Collected data:
====================

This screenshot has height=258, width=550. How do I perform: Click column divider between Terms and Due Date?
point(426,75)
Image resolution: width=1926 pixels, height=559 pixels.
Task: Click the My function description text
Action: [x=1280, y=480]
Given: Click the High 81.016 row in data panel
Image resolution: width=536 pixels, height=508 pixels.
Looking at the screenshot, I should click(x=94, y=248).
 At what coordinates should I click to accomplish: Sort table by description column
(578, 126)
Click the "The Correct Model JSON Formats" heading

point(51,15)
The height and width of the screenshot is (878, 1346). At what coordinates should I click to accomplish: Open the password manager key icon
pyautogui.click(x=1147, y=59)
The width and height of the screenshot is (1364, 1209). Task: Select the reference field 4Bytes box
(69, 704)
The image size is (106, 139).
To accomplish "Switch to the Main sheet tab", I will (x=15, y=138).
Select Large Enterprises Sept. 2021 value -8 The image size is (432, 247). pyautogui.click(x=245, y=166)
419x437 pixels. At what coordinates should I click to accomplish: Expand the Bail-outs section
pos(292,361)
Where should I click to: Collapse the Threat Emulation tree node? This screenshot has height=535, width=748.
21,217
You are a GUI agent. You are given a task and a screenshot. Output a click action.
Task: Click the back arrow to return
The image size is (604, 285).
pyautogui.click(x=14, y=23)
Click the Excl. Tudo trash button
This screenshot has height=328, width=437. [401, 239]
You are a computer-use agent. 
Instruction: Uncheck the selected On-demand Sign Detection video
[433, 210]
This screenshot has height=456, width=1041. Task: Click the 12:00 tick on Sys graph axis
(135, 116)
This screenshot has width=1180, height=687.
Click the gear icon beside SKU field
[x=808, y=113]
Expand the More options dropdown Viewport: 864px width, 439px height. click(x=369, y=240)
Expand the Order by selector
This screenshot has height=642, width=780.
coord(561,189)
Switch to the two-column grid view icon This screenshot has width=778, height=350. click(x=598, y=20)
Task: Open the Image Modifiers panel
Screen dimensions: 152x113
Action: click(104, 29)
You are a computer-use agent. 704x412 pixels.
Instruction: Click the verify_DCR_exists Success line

====================

» ABOUT THIS TASK: The data above must be returned in full, exactly as written.

» SOLUTION TO THIS PROBLEM:
This screenshot has height=258, width=550. How do I perform: Click column divider between Terms and Due Date?
point(426,75)
Image resolution: width=1926 pixels, height=559 pixels.
Task: Click the My function description text
Action: [x=1280, y=480]
Given: Click the High 81.016 row in data panel
Image resolution: width=536 pixels, height=508 pixels.
Looking at the screenshot, I should click(x=94, y=248).
 At what coordinates should I click to accomplish: Sort table by description column
(578, 126)
Click the "The Correct Model JSON Formats" heading

point(51,15)
The height and width of the screenshot is (878, 1346). At what coordinates should I click to accomplish: Open the password manager key icon
pyautogui.click(x=1147, y=59)
The width and height of the screenshot is (1364, 1209). Task: Select the reference field 4Bytes box
(69, 704)
The image size is (106, 139).
To accomplish "Switch to the Main sheet tab", I will (x=15, y=138).
Select Large Enterprises Sept. 2021 value -8 The image size is (432, 247). pyautogui.click(x=245, y=166)
419x437 pixels. At what coordinates should I click to accomplish: Expand the Bail-outs section
pos(292,361)
Where should I click to: Collapse the Threat Emulation tree node? This screenshot has height=535, width=748.
21,217
You are a GUI agent. You are given a task and a screenshot. Output a click action.
Task: Click the back arrow to return
The image size is (604, 285).
pyautogui.click(x=14, y=23)
Click the Excl. Tudo trash button
This screenshot has height=328, width=437. [401, 239]
You are a computer-use agent. 
Instruction: Uncheck the selected On-demand Sign Detection video
[433, 210]
This screenshot has height=456, width=1041. Task: Click the 12:00 tick on Sys graph axis
(135, 116)
This screenshot has width=1180, height=687.
Click the gear icon beside SKU field
[x=808, y=113]
Expand the More options dropdown Viewport: 864px width, 439px height. click(x=369, y=240)
Expand the Order by selector
This screenshot has height=642, width=780.
coord(561,189)
Switch to the two-column grid view icon This screenshot has width=778, height=350. click(x=598, y=20)
Task: Open the Image Modifiers panel
Screen dimensions: 152x113
Action: click(104, 29)
You are a computer-use agent. 704x412 pixels.
Instruction: Click the verify_DCR_exists Success line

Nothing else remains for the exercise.